━━━━━ Text segment

Federal Emergency Management Agency flood maps — which are in the process of being revised in Escambia and Santa Rosa counties — give properties classifications based on their flood risk, but officials say they don't always tell the full story and are not updated often enough to be relied upon solely.

Some streets or neighborhoods, for example, often experience flooding during strong storms but they aren't classified as a FEMA flood zone.

Santa Rosa County implemented its flood trouble map system in 2018 and is now at the stage of having gathered enough reliable data to be consistently making recommendations and processes based on what they've found.

Santa Rosa County GIS coordinator Tanya Gallagher said the software logs citizen data such as street or house flooding and maintenance work on county assets like culverts, retention ponds and rights of way to prioritize future work and generate solid data to present to the county's administration team.

"It's almost like predictive analysis because it covers everything from flooding to potholes on streets to right of way mowings, so it's any sort of asset that's a county asset," Gallagher said. "We have more localized flooding that may not be captured in those broader flood zone areas so it's good to be able to overlay that data."

Santa Rosa County's floodplain manager, Karen Thornhill, said due to privacy laws, residents aren't able to zero in on a particular house to see its flooding issues, but they can determine if the street has had flooding problems and see if any permits were pulled on a home after storms that would indicate damage to a particular home.

Thornhill said flood insurance is available to everyone but often only those in FEMA flood zones opt in, so having access to neighborhood specific information like this helps residents make an informed decision about their flooding risk.

"Risk is everything and when you're finding a house or looking for one built, you want a place with the least risk," she said.

Also in Healthy Gulf's post-Sally recommendations were for each jurisdiction — Escambia and Santa Rosa counties and the city of Pensacola — to consider eliminating funding for new development in flood-prone areas and conduct a more detailed analysis of Hurricane Sally's damage to areas of high social vulnerability.

━━━━━━━━━━

Task requirements
• a. Answer these questions from the flood map text:
(i) In what year did Santa Rosa County implement its flood trouble map system?
(ii) Who is Santa Rosa County's floodplain manager?
(iii) Which jurisdictions does Healthy Gulf's post-Sally recommendation address?
• b. Convert the rows from the line holding "Given: Open the framing-this channel title" through the end of the rows, inclusive, into a Markdown table with the columns No. and Line, one row number per line and blank lines omitted. Leave the pictures out.

━━━━━ Provided data

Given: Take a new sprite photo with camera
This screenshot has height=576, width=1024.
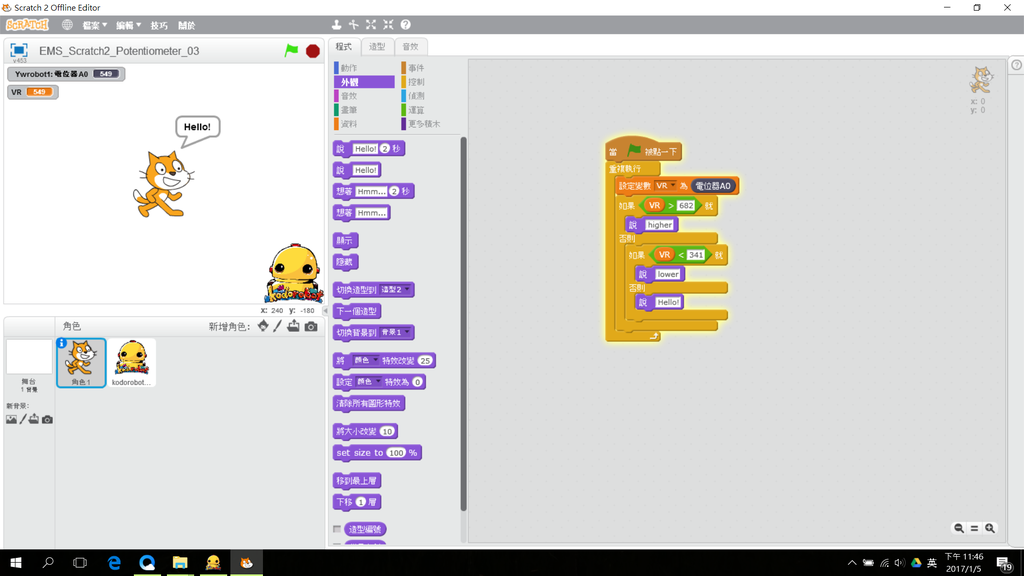Looking at the screenshot, I should tap(311, 327).
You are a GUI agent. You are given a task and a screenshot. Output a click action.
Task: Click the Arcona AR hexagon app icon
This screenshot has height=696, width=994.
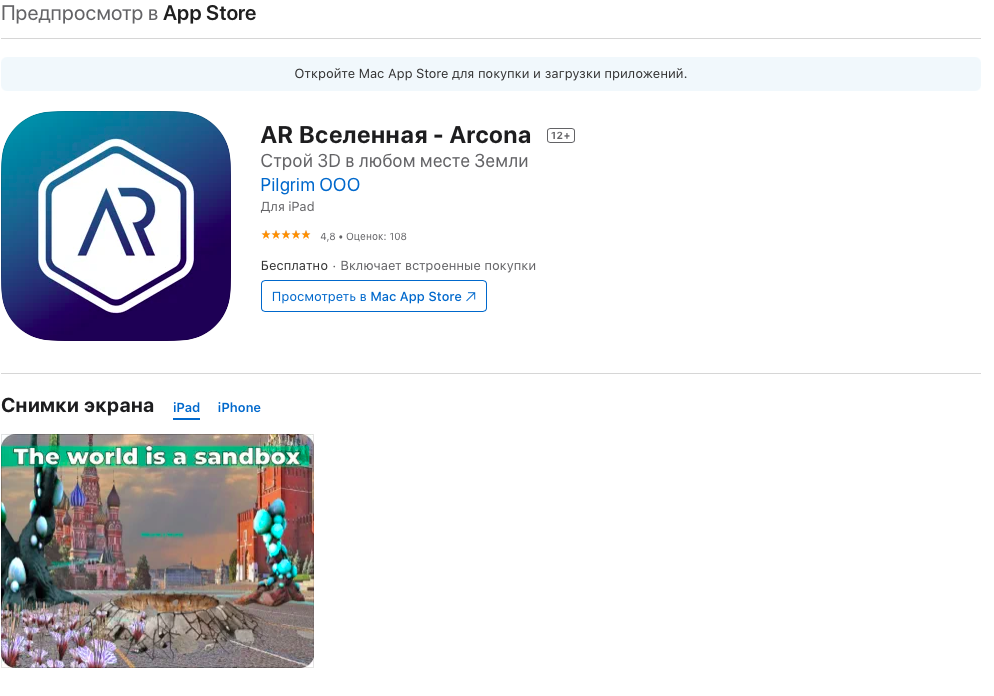pos(116,226)
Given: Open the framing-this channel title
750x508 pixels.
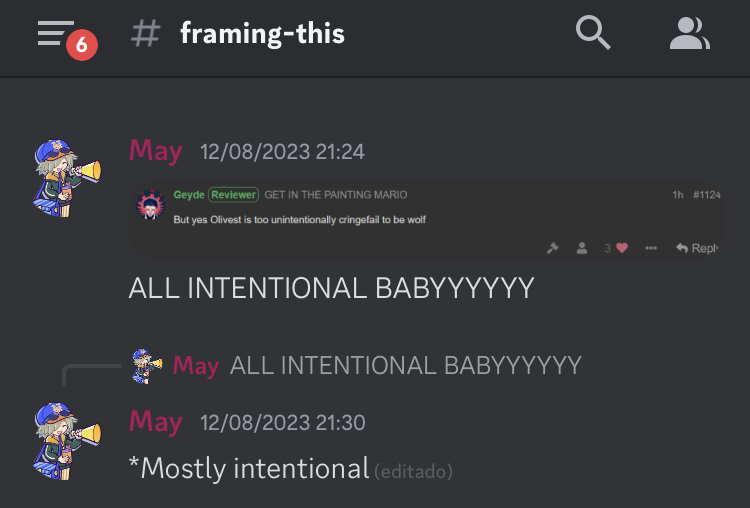Looking at the screenshot, I should click(x=262, y=33).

━━━━━━━━━━

Task-by-task outputs
• a.
(i) 2018
(ii) Karen Thornhill
(iii) Escambia and Santa Rosa counties and the city of Pensacola

• b.
| No. | Line |
|---|---|
| 1 | Given: Open the framing-this channel title |
| 2 | 750x508 pixels. |
| 3 | Looking at the screenshot, I should click(x=262, y=33). |